Our research is focused on optimising the design and the management of genetic improvement and conservation programmes for farmed animals, including aquaculture species. Using computer simulations and analysis of genomic data, we evaluate new methods of selection and inbreeding control.​

Grupo de investigación dependiente del

Animal Genetics Departament

In a selection programme, the objective is to maximise the genetic progress of economically important traits, but imposing restrictions on the rate at which inbreeding increases. The control of inbreeding is necessary to avoid or alleviate the reduction in viability and fertility (a phenomenon known as inbreeding depression), which may eventually make genetic progress impossible despite the presence of genetic variance for traits under selection.

In a conservation program focused on threatened populations, the objectives are to maximize genetic variability and control inbreeding for alleviating inbreeding depression.

Both genetic selection and inbreeding control can greatly benefit from the use of genomic tools.

The main objective of our group is to develop methodologies for optimizing the design and management of selection and conservation programmes in farmed animals, using currently available genomic tools.

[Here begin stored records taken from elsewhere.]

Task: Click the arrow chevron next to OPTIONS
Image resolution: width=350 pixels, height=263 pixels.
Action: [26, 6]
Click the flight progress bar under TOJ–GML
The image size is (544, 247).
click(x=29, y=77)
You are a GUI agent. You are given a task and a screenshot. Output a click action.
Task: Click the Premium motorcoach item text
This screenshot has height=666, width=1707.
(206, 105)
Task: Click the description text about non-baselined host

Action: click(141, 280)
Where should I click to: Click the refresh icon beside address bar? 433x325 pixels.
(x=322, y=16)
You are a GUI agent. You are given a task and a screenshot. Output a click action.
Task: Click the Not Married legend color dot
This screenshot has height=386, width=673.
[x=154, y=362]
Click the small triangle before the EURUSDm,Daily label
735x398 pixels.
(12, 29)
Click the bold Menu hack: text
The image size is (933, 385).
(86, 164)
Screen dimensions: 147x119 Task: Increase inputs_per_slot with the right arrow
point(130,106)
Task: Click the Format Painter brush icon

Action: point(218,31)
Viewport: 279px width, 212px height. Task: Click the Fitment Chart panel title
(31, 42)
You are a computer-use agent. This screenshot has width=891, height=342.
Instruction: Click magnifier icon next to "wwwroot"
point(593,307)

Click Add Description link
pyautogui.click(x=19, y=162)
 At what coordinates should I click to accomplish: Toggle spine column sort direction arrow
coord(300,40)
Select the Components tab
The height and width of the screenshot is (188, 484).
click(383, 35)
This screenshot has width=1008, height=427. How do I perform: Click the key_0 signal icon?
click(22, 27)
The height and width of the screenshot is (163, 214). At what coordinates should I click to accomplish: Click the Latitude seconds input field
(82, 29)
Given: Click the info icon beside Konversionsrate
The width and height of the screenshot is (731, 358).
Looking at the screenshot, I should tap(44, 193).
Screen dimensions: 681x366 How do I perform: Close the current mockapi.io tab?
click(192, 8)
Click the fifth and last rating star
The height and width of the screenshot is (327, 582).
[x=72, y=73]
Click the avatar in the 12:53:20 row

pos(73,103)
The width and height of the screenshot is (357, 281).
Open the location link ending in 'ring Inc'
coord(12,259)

In recent years we have developed an important activity in genetic improvement programmes of aquaculture species. Furthermore, our group is a pioneer in the use of technologies to guarantee the maintenance and sustainable use of threatened populations.

Our group carries out research projects on a variety of terrestrial (cattle, sheep and pigs) and aquatic (Atlantic salmon, turbot, seabream, seabass, common carp, rainbow trout and shrimp) species. Our research is based on analyses of empirical data and computer simulations.

In particular, we are interested in:

Genetic diversity within and between populations.

Determination of population structure.

Estimation of genomic coancestry between individuals.

Estimation of genomic inbreeding.

Estimation of current and historical effective population size.

Detection of genomic regions controlling traits of interest

Resistance to diseases, sexual determination, growth. 

Optimisation of the design of genetic improvement programmes.

Creation of base populations

New breeding objectives (disease resistance, feed efficiency, fillet yield, product uniformity).

Prediction of genetic gain and inbreeding with different selection methods.

Genomic selection

Prediction of genetic gain and inbreeding with different mating systems.

Methods to maximise genetic gain while restricting the rate of inbreeding.

​Development of strategies to control inbreeding and loss of genetic variability.

Optimisation of contributions using genomic relationship matrices.